DATASET RECORDS →
=== Section Start ===

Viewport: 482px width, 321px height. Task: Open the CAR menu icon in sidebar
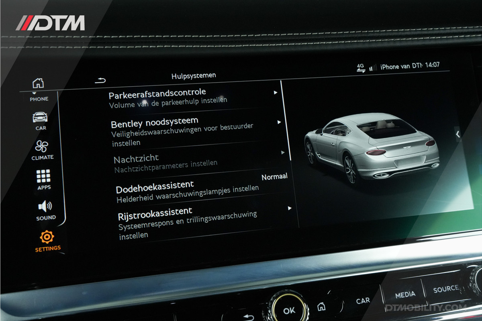tap(40, 118)
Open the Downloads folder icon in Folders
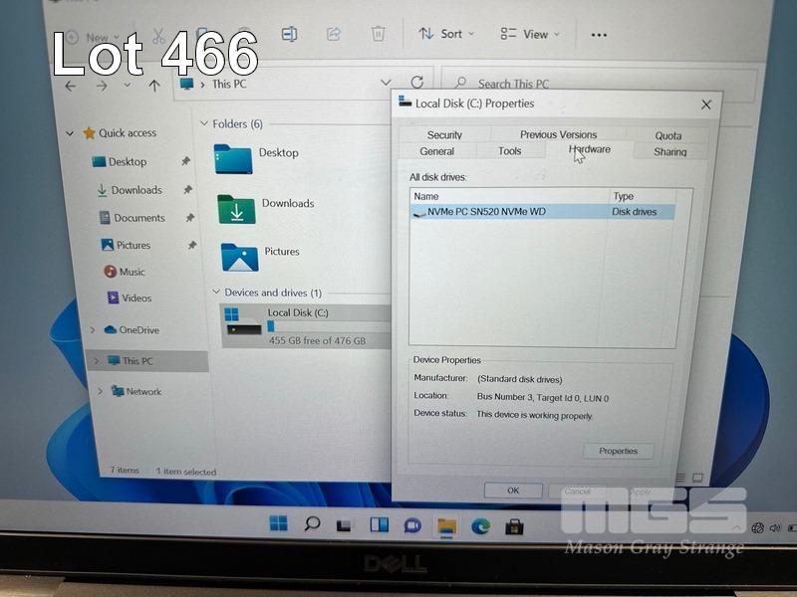Screen dimensions: 797x597 click(236, 209)

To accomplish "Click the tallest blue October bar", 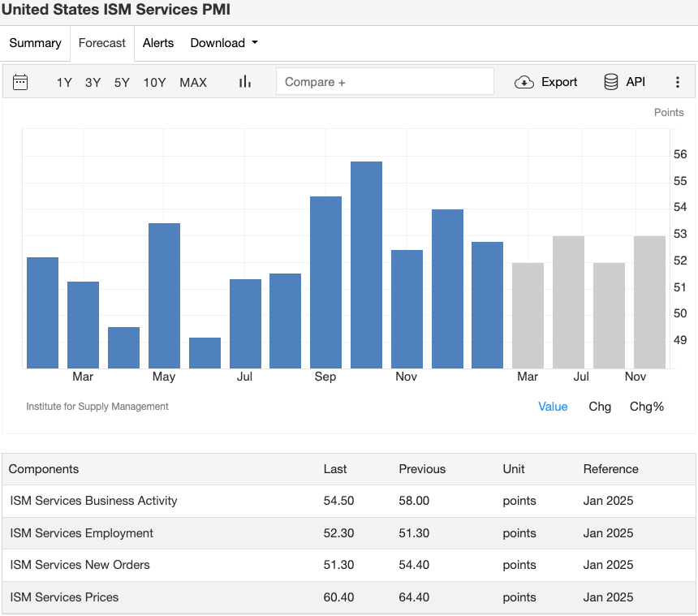I will coord(366,264).
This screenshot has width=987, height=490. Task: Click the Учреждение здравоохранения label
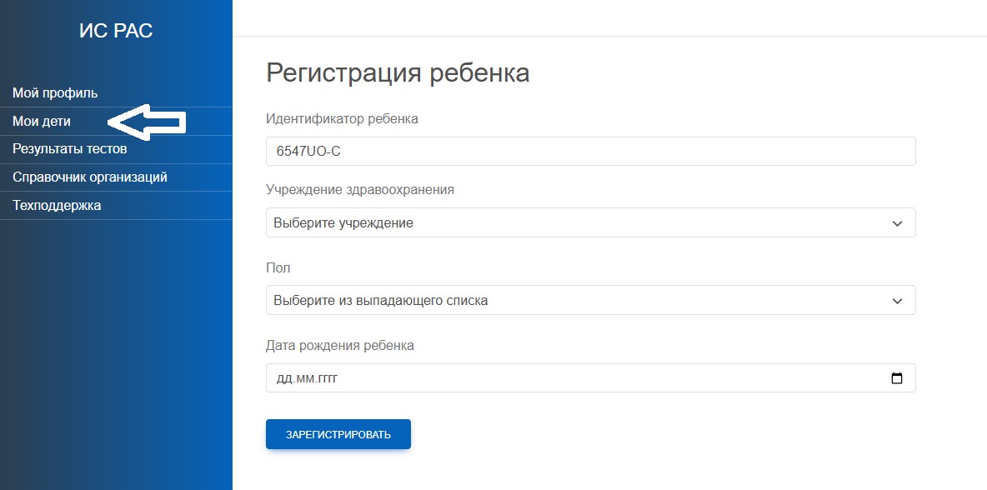360,189
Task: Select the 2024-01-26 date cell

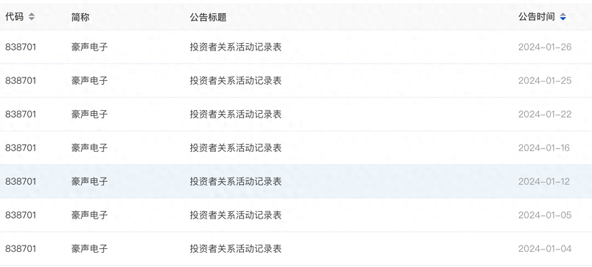Action: pyautogui.click(x=545, y=47)
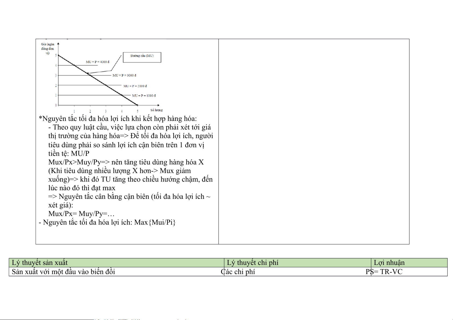Click the 'Max{Mui/Pi}' formula line
The width and height of the screenshot is (453, 320).
[x=107, y=222]
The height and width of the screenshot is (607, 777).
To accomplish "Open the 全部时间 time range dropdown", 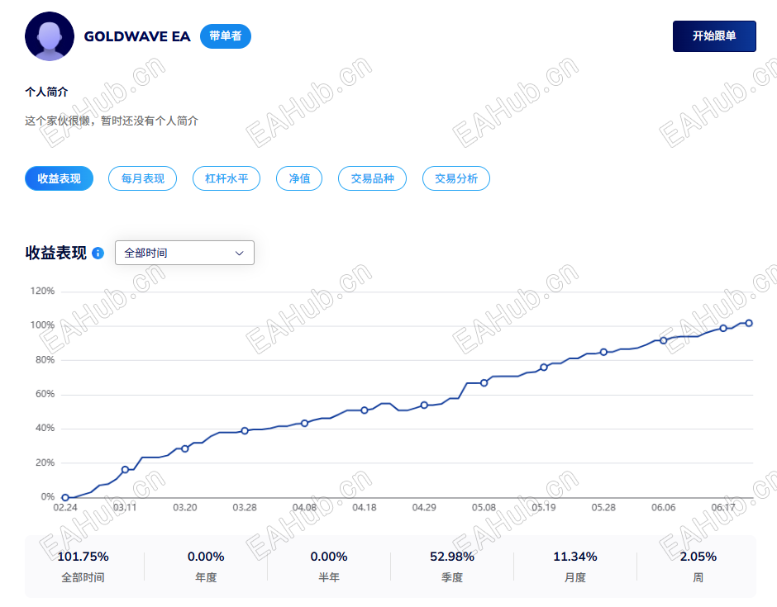I will click(184, 253).
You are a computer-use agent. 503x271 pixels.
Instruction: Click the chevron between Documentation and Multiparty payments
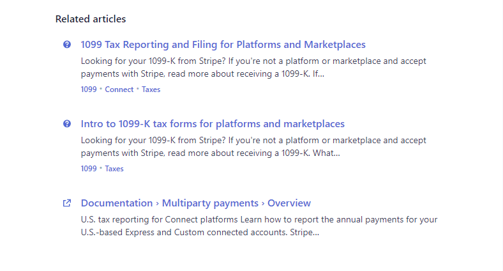pyautogui.click(x=158, y=203)
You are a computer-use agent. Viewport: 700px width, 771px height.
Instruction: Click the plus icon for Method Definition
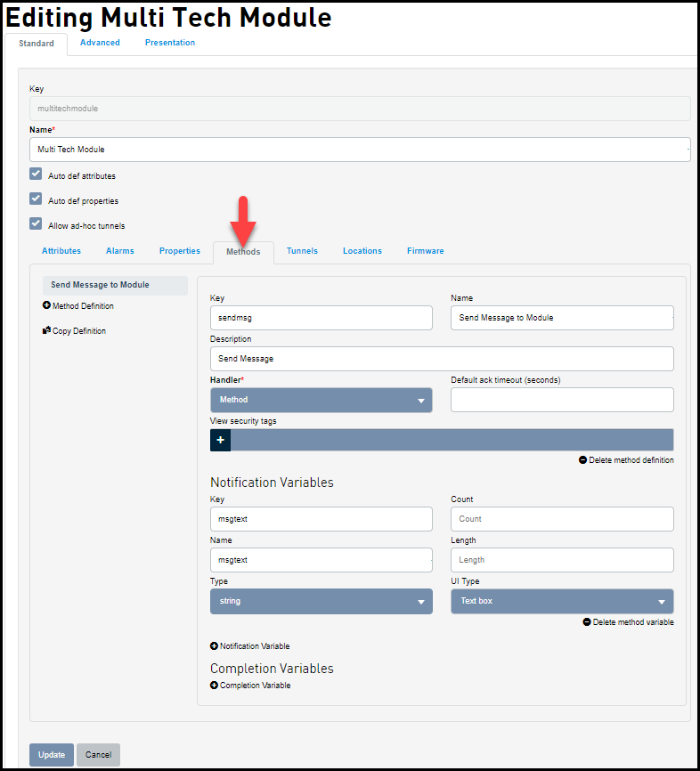point(46,306)
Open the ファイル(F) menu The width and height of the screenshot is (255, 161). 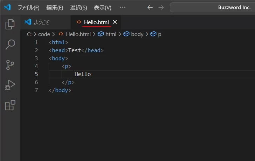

=== Section End ===

Take every line from the data that includes the word "computer".

You are a computer-use agent. 503x271 pixels.
You are a computer-use agent. Viewport: 700px width, 771px height.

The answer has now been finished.